How does augmented reality work?
So now that you know the meaning of AR, how does it work? First, computer vision understands what is in the world around the user from the content of the camera feed. This allows it to show digital content relevant to what the user is looking at. This digital content is then displayed in a realistic way, so that it looks part of the real world - this is called rendering. Before breaking this down into more detail, let’s use a concrete example to make this clearer. Consider playing an augmented reality board game using a real cereal box as the physical support like in the figure below. First, computer vision processes the raw image from the camera, and recognizes the cereal box. This triggers the game. The rendering module augments the original frame with the AR game making sure it precisely overlaps with the cereal box. For this it uses the 3D position and orientation of the box determined by computer vision. Since augmented reality is live, all the above has to happen every time a new frame comes from the camera. Most modern phones work at 30 frames per second, which gives us only 30 milliseconds to do all this. In many cases the AR feed you see through the camera is delayed by roughly 50 ms to allow all this to happen, but our brain does not notice!
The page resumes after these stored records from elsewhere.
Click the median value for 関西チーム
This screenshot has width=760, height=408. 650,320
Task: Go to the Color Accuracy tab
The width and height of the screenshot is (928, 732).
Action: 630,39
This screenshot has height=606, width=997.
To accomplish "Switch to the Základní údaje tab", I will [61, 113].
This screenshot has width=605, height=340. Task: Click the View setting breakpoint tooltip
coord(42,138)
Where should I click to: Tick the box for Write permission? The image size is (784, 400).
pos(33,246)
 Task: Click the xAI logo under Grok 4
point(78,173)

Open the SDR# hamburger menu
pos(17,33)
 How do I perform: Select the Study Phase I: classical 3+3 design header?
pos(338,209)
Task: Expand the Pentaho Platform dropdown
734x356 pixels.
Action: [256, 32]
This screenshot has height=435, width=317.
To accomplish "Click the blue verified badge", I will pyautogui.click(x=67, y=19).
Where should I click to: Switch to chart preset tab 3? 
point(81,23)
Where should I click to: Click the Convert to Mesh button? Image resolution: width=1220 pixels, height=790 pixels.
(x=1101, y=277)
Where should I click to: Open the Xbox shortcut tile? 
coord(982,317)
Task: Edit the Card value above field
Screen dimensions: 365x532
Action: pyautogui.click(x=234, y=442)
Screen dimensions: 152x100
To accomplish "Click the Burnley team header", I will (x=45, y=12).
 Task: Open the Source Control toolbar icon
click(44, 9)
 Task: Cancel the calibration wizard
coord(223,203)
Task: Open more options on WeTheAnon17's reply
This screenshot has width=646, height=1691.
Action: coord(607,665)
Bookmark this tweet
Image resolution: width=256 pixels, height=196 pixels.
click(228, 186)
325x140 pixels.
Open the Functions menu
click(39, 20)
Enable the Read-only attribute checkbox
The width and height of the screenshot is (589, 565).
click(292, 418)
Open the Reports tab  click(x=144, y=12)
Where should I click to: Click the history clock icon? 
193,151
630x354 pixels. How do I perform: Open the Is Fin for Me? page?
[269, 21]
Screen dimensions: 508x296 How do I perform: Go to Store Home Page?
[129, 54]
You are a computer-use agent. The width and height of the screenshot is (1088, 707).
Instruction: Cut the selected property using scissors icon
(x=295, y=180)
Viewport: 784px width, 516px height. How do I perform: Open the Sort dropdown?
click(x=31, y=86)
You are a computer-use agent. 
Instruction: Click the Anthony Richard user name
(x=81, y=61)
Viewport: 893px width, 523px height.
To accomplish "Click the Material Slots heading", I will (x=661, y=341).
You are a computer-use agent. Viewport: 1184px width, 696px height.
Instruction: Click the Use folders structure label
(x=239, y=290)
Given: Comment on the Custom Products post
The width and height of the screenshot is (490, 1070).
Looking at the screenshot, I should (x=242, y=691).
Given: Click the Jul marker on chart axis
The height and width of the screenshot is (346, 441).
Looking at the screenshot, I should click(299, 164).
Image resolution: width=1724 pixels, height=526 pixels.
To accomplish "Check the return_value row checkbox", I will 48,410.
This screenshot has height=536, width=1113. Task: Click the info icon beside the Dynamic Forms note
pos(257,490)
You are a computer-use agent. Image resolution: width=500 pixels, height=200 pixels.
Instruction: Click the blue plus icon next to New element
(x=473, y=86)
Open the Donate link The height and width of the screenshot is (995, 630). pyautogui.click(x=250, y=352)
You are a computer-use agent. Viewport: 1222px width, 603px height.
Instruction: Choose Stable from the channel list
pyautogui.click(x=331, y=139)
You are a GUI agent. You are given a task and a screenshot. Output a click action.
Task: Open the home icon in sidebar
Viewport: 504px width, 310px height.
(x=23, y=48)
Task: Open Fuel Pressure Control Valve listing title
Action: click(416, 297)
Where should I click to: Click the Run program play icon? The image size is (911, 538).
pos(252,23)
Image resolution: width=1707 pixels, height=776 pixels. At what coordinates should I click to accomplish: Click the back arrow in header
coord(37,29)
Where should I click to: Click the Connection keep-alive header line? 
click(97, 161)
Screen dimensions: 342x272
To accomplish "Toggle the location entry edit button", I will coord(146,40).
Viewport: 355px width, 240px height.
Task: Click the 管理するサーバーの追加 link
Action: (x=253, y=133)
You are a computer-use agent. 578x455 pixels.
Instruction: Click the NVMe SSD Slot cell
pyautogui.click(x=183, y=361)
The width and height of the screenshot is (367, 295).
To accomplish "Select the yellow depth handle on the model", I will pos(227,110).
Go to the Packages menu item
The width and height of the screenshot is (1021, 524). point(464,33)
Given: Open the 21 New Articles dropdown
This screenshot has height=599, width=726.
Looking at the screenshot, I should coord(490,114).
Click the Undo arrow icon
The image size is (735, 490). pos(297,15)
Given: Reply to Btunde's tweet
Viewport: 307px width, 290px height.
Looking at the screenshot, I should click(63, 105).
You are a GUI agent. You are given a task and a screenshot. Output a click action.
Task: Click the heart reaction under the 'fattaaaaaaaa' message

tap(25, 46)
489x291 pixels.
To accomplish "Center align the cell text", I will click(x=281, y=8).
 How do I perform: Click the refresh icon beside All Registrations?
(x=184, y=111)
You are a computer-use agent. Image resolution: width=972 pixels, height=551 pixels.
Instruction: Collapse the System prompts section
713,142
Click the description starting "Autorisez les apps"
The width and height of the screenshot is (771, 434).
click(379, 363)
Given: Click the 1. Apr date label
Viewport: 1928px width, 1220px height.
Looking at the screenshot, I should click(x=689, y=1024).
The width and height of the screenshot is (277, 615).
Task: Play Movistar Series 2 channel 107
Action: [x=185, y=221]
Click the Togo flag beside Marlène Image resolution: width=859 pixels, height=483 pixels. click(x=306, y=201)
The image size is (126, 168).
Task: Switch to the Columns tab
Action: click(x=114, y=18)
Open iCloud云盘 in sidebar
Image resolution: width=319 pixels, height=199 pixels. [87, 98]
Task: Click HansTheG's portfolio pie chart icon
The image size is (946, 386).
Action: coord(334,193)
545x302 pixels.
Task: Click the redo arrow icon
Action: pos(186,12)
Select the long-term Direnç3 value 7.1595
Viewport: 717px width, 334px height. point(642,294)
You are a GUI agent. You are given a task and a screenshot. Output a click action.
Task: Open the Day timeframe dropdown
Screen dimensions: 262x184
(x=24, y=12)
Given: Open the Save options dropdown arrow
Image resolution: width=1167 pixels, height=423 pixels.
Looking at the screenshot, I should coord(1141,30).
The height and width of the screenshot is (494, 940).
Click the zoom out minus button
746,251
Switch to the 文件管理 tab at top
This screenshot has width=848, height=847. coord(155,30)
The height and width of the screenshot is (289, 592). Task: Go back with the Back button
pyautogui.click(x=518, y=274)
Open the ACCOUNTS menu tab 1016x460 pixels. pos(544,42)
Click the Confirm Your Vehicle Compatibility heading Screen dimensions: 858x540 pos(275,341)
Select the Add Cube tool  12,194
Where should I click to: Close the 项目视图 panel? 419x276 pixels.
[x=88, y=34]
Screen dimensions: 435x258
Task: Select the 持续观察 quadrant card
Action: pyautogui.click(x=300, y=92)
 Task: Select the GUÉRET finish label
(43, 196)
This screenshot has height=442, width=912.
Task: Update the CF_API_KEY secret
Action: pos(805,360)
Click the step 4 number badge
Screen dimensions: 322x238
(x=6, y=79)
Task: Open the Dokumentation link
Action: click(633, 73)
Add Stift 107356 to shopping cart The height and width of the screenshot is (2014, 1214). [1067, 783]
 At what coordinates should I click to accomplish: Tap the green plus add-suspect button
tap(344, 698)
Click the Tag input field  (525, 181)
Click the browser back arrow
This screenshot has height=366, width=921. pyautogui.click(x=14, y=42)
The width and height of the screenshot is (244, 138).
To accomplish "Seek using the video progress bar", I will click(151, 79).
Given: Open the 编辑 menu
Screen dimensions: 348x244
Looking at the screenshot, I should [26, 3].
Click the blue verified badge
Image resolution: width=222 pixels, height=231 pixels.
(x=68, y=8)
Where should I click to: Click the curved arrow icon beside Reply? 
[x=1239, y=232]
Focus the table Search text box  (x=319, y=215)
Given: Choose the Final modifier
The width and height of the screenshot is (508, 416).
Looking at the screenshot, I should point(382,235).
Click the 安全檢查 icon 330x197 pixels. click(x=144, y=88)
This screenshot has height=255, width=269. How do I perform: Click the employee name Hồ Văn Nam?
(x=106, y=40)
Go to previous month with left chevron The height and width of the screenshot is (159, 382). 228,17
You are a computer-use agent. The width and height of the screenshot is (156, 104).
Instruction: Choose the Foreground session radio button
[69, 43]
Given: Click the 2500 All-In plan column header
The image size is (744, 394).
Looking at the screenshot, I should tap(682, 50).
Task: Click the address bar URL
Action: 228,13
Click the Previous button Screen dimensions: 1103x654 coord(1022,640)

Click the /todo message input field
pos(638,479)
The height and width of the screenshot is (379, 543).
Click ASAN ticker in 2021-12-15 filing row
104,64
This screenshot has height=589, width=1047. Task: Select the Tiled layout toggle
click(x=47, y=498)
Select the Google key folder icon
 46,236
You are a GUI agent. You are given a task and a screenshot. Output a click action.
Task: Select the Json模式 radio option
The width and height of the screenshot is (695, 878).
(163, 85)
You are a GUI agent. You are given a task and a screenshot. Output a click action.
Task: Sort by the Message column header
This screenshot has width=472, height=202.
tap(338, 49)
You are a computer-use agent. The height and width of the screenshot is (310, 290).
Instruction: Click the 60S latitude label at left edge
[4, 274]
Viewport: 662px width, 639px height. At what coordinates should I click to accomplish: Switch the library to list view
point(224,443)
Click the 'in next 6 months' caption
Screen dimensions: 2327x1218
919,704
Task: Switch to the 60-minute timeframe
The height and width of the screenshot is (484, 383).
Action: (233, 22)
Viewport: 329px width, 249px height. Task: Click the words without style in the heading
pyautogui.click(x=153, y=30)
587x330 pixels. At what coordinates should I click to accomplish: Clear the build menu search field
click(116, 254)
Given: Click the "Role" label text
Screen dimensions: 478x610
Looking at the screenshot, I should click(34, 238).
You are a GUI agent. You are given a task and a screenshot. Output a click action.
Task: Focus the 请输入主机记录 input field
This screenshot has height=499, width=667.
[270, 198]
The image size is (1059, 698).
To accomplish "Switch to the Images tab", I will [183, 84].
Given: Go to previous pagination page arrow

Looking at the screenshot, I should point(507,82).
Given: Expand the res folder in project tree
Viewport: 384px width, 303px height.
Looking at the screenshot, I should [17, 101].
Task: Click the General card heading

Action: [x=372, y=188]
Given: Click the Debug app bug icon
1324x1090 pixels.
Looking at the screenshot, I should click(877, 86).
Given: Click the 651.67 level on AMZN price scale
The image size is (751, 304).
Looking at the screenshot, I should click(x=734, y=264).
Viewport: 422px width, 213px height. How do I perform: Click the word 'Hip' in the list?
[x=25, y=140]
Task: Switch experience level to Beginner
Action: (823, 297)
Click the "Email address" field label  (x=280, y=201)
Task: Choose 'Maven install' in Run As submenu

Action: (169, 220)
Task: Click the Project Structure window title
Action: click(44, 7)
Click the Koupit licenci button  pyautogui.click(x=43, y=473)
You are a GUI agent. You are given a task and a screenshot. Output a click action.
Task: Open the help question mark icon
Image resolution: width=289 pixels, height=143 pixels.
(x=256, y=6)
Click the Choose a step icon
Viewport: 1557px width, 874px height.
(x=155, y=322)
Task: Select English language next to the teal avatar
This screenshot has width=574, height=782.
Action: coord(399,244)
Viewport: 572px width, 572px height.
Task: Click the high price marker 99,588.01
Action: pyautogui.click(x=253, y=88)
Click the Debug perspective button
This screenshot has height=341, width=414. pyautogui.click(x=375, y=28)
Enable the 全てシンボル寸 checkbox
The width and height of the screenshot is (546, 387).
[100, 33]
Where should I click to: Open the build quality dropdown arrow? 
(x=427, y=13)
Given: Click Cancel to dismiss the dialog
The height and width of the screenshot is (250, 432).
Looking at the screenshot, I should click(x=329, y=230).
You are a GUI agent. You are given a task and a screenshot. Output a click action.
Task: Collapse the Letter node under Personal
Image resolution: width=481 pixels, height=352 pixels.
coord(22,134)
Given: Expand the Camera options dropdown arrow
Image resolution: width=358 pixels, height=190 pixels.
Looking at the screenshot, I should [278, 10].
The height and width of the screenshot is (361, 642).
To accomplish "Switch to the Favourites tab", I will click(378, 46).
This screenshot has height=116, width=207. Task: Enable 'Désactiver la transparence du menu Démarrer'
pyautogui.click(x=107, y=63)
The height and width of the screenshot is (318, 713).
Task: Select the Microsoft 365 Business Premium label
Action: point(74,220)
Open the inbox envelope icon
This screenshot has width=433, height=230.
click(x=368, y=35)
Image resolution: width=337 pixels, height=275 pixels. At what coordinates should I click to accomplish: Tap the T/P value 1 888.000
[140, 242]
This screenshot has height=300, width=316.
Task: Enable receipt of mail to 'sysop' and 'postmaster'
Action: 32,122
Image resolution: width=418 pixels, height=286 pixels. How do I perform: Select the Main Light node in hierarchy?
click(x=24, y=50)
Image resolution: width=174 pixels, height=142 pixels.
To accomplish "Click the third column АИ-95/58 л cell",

Why does AR need computer vision?
While our brain is extremely good at understanding images, this remains a very difficult problem for computers. There is a whole branch of Computer Science dedicated to it called computer vision. Augmented reality requires understanding the world around the user in terms of both semantics and 3D geometry. Semantics answers the “what?” question, for example recognizing the cereal box, or that there is a face in the image. Geometry answers the “where?” question, and infers where the cereal box or the face are in the 3D world, and which way they are facing. Without geometry, AR content cannot be displayed at the right place and angle, which is essential to make it feel part of the physical world. Often, we need to develop new techniques for each domain. For example, computer vision methods that work for a cereal box are quite different from those used for a face.
Semantics and geometry of the world. Traditionally, computer vision techniques used for understanding these two aspects are quite different. On the semantics side we have seen much progress thanks to Deep Learning, which typically figures out what is in an image without worrying about its 3D geometry. On its own, it enables basic forms of AR. For example, whenever computer vision recognizes an object we could display relevant information floating on the screen, but it will not look anchored to the physical object. To do this would require the geometric side of Computer Vision, which builds on concepts from projective geometry2. In the cereal box example we need to know its position and orientation with respect to the camera to anchor the AR game correctly when we display it.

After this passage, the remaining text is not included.